Liberty cannot be preserved without a general knowledge among the people, who have a right… and a desire to know; but besides this, they have a right, an indisputable, unalienable, indefeasible, divine right to that most dreaded and envied kind of knowledge, I mean of the characters and conduct of their rulers.
About This Quote
This passage comes from John Adams’s 1765 essay “A Dissertation on the Canon and the Feudal Law,” written amid escalating colonial resistance to British policies such as the Stamp Act. Adams argues that political liberty depends on an informed citizenry and that rulers historically try to keep people ignorant in order to dominate them. In the essay he links the preservation of freedom to education, public discussion, and vigilance against arbitrary power. The quoted sentence appears in a section insisting that the people not only may seek knowledge, but possess a natural (even “divine”) right to scrutinize the character and conduct of those who govern them.
Interpretation
Adams frames liberty as inseparable from public knowledge.

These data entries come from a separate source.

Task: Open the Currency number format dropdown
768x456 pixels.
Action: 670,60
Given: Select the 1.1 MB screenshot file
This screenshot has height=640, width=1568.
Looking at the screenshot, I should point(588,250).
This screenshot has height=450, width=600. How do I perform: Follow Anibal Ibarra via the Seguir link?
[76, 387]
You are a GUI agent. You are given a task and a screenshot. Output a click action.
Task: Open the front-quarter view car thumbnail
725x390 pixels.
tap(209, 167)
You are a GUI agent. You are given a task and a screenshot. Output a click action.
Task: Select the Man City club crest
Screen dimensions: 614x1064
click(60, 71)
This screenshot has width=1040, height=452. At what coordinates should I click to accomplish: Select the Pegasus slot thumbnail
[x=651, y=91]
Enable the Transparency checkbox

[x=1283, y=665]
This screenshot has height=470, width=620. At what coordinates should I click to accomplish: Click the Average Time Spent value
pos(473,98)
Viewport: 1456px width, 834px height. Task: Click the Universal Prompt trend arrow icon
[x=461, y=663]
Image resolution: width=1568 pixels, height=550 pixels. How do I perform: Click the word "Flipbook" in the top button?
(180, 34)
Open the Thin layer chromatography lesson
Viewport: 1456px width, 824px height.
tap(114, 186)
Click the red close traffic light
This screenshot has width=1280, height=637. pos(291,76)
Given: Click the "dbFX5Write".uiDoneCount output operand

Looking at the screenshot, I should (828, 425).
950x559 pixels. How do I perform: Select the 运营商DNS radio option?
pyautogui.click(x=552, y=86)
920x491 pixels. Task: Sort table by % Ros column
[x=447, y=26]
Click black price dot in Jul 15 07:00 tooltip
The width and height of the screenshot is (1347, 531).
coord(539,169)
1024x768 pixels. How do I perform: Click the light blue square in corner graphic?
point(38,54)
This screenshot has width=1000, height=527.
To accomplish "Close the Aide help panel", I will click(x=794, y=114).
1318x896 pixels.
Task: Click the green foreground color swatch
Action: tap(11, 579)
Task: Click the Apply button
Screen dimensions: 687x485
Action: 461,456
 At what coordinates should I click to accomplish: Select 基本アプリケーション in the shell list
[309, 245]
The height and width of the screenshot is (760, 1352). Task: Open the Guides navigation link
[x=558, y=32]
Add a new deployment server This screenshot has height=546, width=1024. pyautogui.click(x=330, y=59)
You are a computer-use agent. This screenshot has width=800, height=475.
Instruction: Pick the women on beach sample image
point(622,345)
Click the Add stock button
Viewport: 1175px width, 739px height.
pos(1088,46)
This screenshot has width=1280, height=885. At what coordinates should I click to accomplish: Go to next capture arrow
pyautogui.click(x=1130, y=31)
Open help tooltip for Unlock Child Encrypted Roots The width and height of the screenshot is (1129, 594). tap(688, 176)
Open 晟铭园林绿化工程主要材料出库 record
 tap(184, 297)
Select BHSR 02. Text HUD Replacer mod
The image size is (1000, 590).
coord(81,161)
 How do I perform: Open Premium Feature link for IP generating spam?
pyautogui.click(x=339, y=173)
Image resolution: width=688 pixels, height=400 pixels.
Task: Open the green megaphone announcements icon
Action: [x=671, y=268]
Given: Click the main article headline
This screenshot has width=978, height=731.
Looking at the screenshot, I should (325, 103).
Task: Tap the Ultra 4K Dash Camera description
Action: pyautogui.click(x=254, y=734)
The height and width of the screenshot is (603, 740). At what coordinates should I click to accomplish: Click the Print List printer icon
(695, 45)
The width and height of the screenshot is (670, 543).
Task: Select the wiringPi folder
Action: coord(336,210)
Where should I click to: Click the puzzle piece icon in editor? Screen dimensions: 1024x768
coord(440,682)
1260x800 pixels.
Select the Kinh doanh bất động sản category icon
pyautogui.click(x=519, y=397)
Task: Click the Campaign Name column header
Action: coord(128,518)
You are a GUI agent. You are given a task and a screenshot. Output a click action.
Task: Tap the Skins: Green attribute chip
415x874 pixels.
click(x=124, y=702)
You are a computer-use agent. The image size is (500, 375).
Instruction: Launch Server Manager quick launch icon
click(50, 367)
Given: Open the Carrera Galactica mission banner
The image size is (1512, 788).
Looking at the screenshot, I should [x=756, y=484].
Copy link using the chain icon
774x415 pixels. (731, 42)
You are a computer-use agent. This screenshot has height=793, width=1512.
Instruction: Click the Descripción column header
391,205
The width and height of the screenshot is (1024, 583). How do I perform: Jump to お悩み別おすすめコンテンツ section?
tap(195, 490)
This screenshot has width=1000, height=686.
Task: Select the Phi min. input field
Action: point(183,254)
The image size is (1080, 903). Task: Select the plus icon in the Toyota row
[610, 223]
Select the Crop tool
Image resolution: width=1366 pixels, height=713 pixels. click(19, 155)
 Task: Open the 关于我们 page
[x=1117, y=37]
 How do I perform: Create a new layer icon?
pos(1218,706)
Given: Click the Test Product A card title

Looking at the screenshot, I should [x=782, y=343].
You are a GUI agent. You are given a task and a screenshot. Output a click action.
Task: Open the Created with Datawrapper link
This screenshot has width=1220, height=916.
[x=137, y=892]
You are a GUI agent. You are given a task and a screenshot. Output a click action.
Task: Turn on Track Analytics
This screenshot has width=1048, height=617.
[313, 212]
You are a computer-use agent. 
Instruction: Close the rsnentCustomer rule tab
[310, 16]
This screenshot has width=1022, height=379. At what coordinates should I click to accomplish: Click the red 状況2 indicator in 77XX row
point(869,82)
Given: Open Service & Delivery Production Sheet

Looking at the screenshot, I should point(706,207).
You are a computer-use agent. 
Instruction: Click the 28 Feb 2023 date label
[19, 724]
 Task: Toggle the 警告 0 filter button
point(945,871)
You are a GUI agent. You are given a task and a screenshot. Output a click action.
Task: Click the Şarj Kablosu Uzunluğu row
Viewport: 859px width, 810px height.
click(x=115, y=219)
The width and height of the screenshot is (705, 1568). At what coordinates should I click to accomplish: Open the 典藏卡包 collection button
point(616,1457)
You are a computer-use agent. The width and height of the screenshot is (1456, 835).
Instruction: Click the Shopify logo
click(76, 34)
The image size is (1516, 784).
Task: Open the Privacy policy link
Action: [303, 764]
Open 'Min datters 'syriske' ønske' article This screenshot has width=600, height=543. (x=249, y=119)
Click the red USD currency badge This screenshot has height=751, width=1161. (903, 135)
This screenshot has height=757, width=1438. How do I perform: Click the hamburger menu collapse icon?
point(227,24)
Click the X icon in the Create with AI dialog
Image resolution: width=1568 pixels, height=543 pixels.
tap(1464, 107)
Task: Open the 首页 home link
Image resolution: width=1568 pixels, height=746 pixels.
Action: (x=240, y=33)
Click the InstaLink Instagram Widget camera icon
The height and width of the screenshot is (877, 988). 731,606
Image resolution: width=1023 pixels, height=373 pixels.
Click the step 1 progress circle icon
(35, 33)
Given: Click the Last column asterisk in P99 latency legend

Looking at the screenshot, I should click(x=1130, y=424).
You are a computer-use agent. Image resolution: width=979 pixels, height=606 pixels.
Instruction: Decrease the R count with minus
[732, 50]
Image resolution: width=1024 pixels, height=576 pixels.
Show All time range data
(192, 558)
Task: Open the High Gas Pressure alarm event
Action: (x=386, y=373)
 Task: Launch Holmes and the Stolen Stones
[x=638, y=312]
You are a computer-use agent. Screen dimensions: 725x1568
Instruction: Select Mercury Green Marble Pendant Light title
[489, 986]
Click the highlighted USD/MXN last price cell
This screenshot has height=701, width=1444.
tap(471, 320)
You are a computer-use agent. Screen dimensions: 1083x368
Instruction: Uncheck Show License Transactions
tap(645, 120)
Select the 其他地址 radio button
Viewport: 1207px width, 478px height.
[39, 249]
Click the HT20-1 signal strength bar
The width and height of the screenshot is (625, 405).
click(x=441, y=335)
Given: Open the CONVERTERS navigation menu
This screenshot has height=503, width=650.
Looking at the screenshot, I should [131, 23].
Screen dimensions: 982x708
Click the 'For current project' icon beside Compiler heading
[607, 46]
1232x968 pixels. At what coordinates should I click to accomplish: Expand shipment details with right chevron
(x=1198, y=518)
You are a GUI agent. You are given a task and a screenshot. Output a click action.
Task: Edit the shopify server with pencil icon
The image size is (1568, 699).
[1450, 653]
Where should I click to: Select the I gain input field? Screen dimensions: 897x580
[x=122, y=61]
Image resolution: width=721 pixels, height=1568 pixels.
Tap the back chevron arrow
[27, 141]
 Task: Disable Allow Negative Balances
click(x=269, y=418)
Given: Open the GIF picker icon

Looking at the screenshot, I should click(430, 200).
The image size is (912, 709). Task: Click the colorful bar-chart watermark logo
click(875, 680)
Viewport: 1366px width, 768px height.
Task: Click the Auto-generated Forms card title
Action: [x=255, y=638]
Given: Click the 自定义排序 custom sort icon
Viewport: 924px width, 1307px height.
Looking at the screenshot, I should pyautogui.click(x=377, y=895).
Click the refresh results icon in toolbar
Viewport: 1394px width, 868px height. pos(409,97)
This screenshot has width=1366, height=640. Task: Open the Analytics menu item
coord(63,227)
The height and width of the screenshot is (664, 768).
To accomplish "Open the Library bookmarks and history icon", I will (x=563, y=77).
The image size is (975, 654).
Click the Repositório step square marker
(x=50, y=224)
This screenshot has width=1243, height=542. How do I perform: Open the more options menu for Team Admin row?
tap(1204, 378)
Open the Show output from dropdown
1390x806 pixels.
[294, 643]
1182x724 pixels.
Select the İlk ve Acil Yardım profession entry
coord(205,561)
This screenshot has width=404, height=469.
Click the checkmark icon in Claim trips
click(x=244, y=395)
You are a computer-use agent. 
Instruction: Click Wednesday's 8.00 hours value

He goes beyond advocating general education: he insists that citizens have an inherent right to know how their rulers behave, because accountability is the practical safeguard against tyranny. By calling this knowledge “most dreaded and envied,” Adams suggests that elites fear transparency precisely because it empowers ordinary people to judge, resist, and replace corrupt leadership. The piling up of terms—“indisputable, unalienable, indefeasible, divine”—treats political oversight not as a privilege granted by government, but as a fundamental right that precedes government and limits it.
Source
John Adams, “A Dissertation on the Canon and the Feudal Law” (1765).